With a series of follow-up analyses, including additional gene knockdown, copy number variant, and RNA sequencing analyses on pluripotent stem cells from orangutans and from several human and chimpanzee representatives, the team found that genetic differences tended to fall on pathways involved in lysosomal signaling and cell-cycle progression.

Moreover, the team noted that the cell-cycle pathway changes unearthed in the CRISPR-based stem cell screen involved genetic shifts that appeared to be evolutionarily derived in humans relative to the ancestral forms found in chimp and orangutan stem cells.
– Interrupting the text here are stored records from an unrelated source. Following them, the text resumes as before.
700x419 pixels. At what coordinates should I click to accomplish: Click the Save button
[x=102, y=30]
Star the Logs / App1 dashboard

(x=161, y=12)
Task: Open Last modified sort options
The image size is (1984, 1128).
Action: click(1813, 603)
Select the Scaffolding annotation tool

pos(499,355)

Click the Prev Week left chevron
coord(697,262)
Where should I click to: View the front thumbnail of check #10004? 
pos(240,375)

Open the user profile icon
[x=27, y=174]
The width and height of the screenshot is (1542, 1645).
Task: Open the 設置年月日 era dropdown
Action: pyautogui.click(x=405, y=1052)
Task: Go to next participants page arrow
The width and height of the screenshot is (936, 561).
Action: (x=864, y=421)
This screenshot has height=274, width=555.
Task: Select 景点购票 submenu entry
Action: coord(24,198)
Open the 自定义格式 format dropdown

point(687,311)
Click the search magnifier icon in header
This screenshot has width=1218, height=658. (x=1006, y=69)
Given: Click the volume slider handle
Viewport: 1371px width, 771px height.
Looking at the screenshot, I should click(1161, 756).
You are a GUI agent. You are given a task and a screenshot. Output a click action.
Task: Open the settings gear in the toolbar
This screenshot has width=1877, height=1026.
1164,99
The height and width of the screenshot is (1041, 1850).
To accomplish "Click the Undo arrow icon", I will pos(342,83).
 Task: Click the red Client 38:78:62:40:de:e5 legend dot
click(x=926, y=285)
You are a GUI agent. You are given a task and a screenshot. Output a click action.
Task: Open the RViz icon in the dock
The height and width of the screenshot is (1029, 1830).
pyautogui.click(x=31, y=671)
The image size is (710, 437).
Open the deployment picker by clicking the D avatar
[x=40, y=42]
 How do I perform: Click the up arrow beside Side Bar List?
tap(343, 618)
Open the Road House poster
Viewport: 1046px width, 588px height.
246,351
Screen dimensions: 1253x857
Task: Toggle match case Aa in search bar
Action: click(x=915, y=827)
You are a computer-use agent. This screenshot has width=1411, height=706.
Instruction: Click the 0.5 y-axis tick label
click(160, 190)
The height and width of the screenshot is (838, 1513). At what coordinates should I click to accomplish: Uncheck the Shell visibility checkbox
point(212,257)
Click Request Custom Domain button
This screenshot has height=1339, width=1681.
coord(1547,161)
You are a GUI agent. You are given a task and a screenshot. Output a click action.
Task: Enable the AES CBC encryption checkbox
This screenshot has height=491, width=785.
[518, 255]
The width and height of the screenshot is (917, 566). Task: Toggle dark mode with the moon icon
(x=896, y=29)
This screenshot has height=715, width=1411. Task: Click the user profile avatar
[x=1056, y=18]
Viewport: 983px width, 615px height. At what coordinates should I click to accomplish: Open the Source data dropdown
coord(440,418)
In particular, human cells seemed able to withstand the loss of three genes — CDK2, CCNE1, and CDK4 — that are essential to cell cycle function in chimps in pluripotent stem cells and in neural progenitor cells.

"Together, these findings reveal a stringent set of species-specific genetic dependencies that emerged in recent human and chimpanzee evolution," the authors reported.

The findings build on prior research looking at rare, large-effect mutations that distinguish humans and nonhuman primates, Pollen explained, noting that the current analyses focused on more subtle, "long tail" mutations with species-specific effects in the pluripotent stem cell type considered.

"The comparative loss-of-function approach we developed here allows us to study the influence of genetic background on gene regulatory network function," he said, "enabling us to weigh the impact of the haystack on cellular functions."

Based on their results so far, the investigators are interested in extending their approach to a wider set of cell types with more sensitive measurement techniques, Pollen explained, in an effort to understand human development more broadly and to dig into disease penetrance variation from one individual to the next.

"We expect that loss-of-function profiling can be extended to cellular models of genetic variation and disease risk within humans to identify shared vulnerabilities and convergent pathway level differences," Pollen and his coauthors wrote, noting that "our approach can be readily applied in differentiated cell types and interfaced with higher dimensional measurements of cell phenotypes, opening the door to future efforts for understanding molecular control of species differences across stages of development."